Starting at the line that contains "The width and height of the screenshot is (800, 600)." and stopping after the last line, set down the listing exactly as it is. Add nothing.

• • • • • • •

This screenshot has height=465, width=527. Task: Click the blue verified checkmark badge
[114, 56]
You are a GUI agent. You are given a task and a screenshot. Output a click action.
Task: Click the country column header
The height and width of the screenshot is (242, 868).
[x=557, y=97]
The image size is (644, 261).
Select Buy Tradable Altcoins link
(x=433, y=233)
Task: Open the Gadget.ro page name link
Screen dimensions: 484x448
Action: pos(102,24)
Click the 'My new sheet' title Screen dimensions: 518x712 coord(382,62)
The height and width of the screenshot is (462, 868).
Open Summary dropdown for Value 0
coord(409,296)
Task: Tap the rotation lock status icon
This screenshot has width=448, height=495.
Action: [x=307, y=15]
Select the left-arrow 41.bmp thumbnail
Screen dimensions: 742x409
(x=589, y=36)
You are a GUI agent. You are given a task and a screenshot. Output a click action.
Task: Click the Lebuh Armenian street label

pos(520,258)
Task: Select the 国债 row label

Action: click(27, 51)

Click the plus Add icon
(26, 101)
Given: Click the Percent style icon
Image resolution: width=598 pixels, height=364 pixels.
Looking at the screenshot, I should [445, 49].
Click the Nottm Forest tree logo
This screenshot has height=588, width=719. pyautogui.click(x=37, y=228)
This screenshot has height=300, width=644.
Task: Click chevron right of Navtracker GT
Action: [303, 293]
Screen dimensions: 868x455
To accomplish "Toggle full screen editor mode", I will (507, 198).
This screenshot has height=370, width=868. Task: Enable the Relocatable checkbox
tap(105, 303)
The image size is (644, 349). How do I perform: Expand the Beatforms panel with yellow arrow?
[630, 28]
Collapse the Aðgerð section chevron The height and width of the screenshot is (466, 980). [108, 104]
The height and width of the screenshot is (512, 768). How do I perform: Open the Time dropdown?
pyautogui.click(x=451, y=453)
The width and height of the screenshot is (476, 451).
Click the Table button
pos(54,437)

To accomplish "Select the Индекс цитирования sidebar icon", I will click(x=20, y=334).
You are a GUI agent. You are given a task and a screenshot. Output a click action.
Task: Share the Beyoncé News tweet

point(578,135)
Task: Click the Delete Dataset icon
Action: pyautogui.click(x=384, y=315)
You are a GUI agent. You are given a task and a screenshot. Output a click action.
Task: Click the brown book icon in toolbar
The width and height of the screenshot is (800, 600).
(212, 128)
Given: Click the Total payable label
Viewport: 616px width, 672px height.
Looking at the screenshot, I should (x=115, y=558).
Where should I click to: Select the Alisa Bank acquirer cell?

• • • • • • •

**Exercise solution**
The width and height of the screenshot is (800, 600).
(212, 128)
Given: Click the Total payable label
Viewport: 616px width, 672px height.
Looking at the screenshot, I should (x=115, y=558).
Where should I click to: Select the Alisa Bank acquirer cell?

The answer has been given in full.